** START OF SOURCE TEXT **
# Concatenating a gridded rainfall dataset into a time series

:::{eval-rst}
:opticon:`tag`
:badge:`Wildfires,badge-primary`
:badge:`Preprocessing,badge-secondary`
:::

[![RoHub - FAIR Executable Research Object](https://img.shields.io/badge/RoHub-FAIR_Executable_Research_Object-2ea44f?logo=Open+Access&logoColor=blue)](https://w3id.org/ro-id/1b8921af-e77f-4ccf-ae38-4813cdceba0f)

## Context
### Purpose
To load and extract a region of interest from a gridded rainfall dataset, and concatenate into a time series using the [Iris package](https://scitools-iris.readthedocs.io/en/stable/).

### Preprocessing description
Time series data allows us to carry out a wide range of analyses including but not limited to trend, seasonality, anomaly detection and causality. As most of the climatological datasets are gridded, we provide a general tool to preprocess them into time series. The example global dataset from NCEP/NCAR reanalysis has a fairly low resolution (T62 Gaussian grid or approximately 1.9 * 1.9 degrees lat/long) which allows easy execution. It is openly available with a variety of atmospheric variables at near surface levels in daily and monthly frequencies as well as long-term monthly mean in NetCDF format, which is described in and can be obtained from the [NOAA Physical Sciences Laboratory](https://psl.noaa.gov/data/gridded/data.ncep.reanalysis.derived.surfaceflux.html).
** END OF SOURCE TEXT **
WHAT YOU NEED TO DO: Write the next part of the rainfall time series page, picking up after its last sentence. The listing that comes next has nothing to do with this.
** START OF SOURCE DATA **
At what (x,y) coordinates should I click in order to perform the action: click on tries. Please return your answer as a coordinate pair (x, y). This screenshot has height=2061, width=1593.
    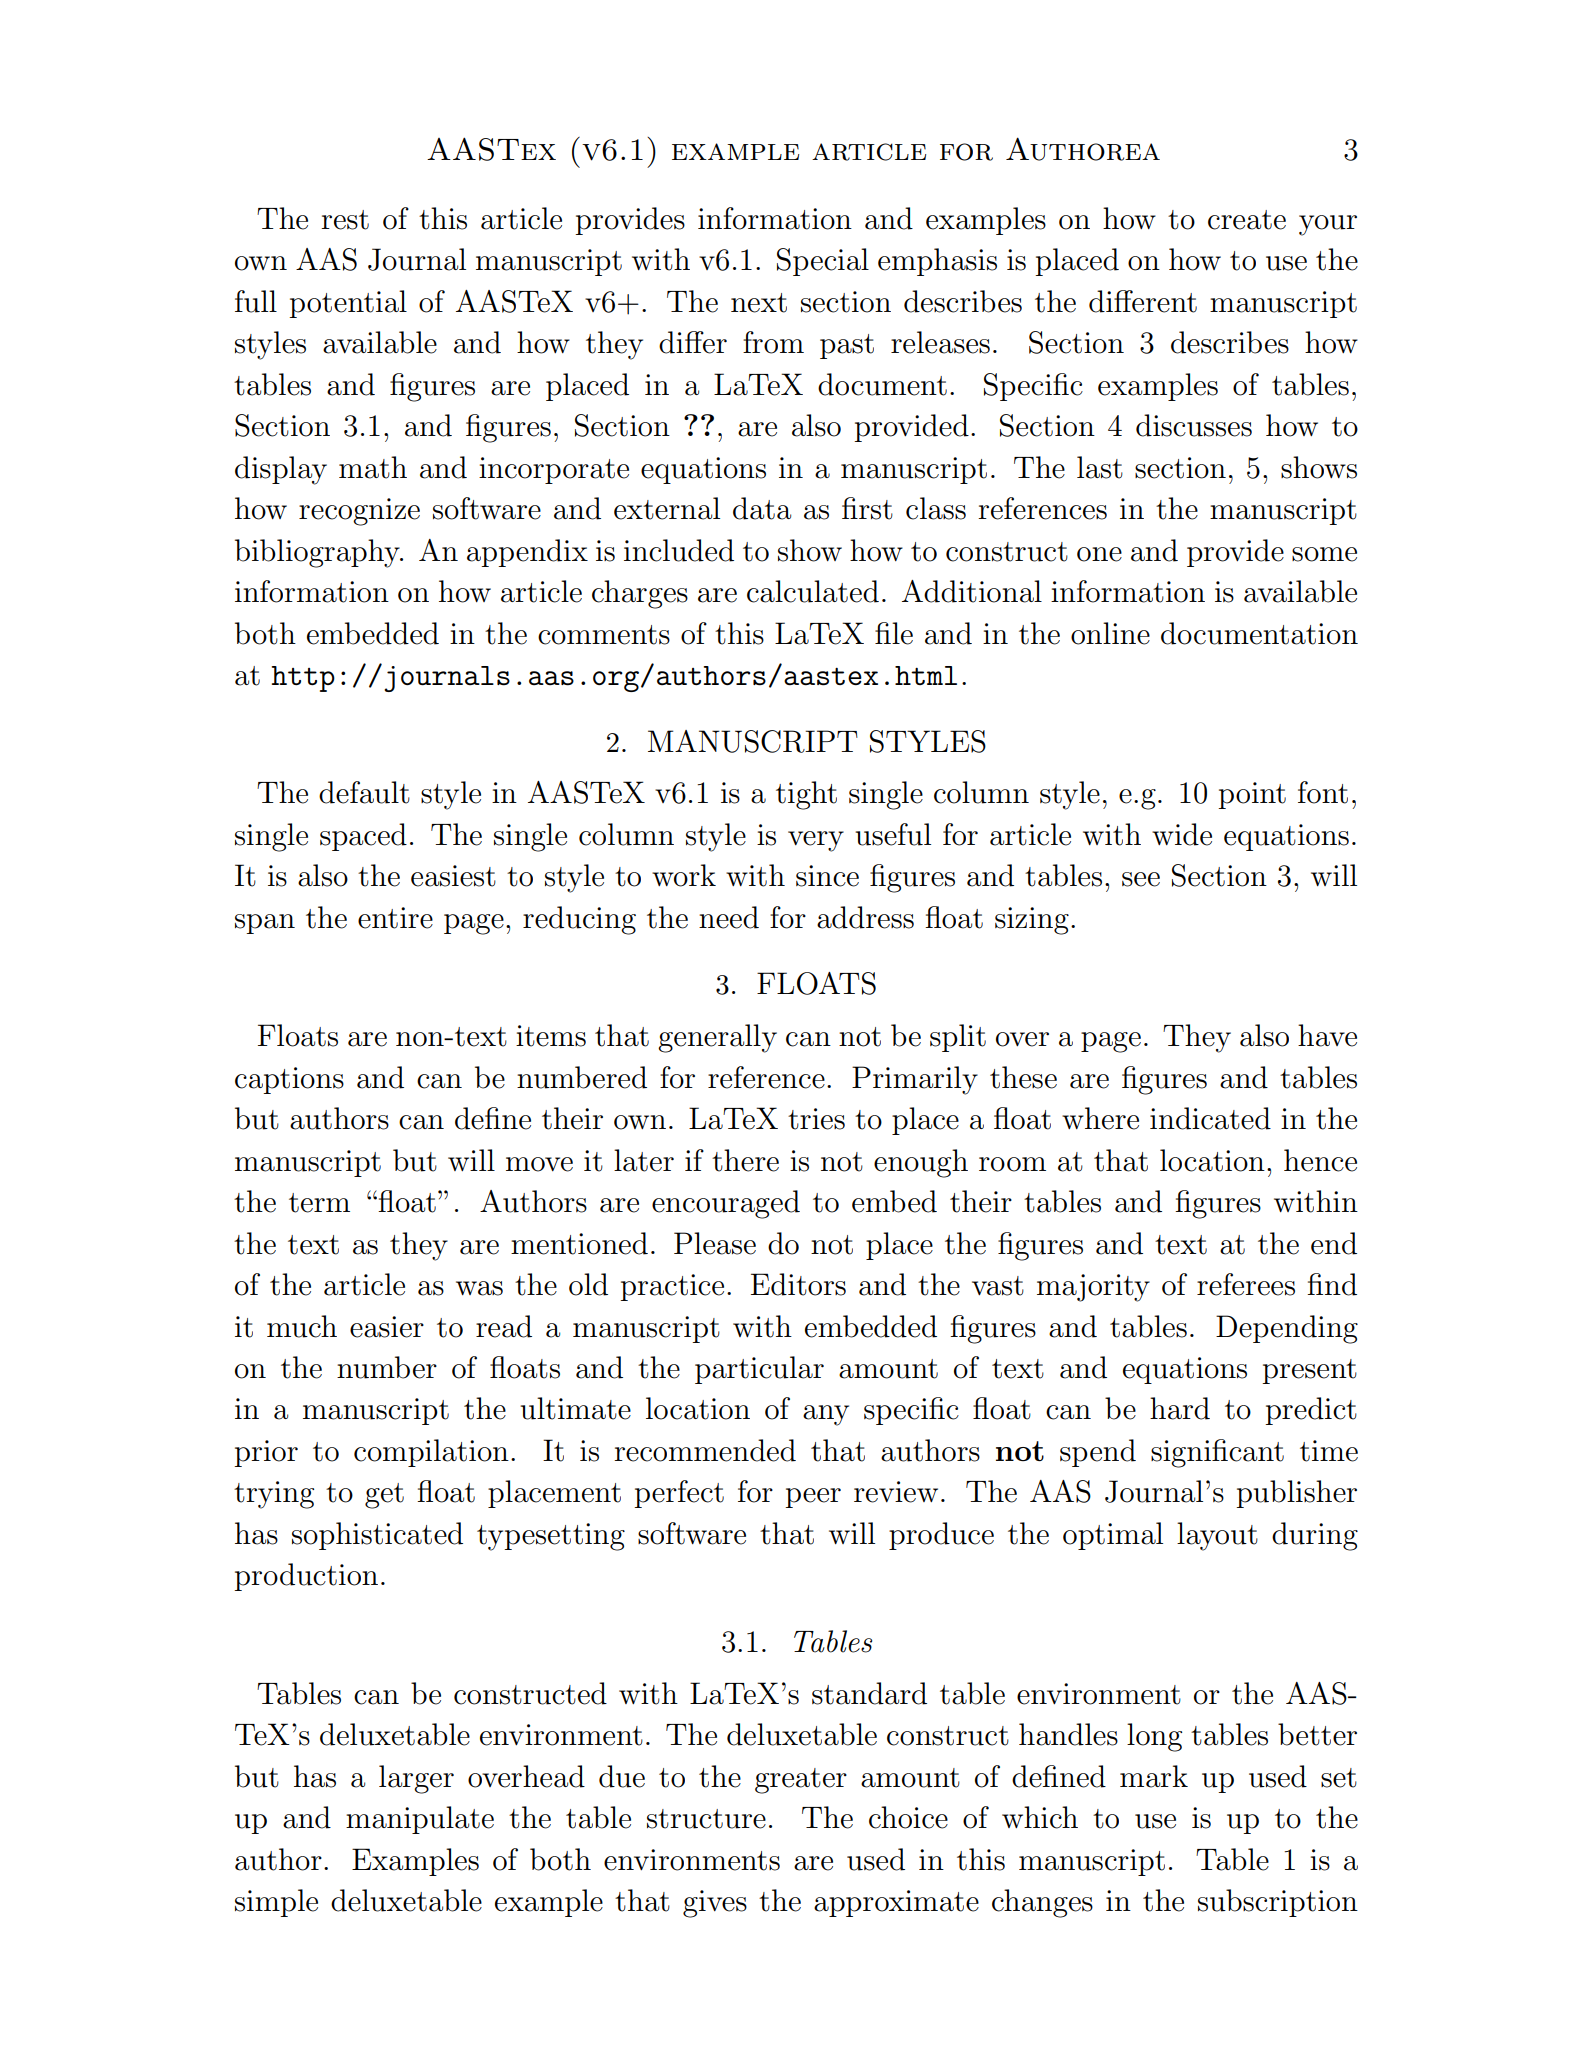
    Looking at the image, I should click on (816, 1119).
** END OF SOURCE DATA **
WRITTEN REPLY:
This notebook uses a single sample data file for global daily precipitation rate (monthly mean) included with the notebook.

### Highlights
* Data for the entire globe is loaded and plotted using Iris
* Seasonal means are created by aggregating the data
* The Indonesian Borneo region is extracted and plotted
* The area-averaged time series for Indonesian Borneo region is created 
* A particular season and timeframe are extracted from the time series

### Contributions

#### Notebook
* Timothy Lam (author), University of Exeter, [@timo0thy](https://github.com/timo0thy)
* Marlene Kretschmer (author), University of Reading, [@MarleneKretschmer](https://github.com/MarleneKretschmer)
* Samantha Adams (author), Met Office Informatics Lab, [@svadams](https://github.com/svadams)
* Rachel Prudden (author), Met Office Informatics Lab, [@RPrudden](https://github.com/RPrudden)
* Elena Saggioro (author), University of Reading, [@ESaggioro](https://github.com/ESaggioro)
* Nick Homer (reviewer),  University of Edinburgh, [@NHomer](https://github.com/NHomer)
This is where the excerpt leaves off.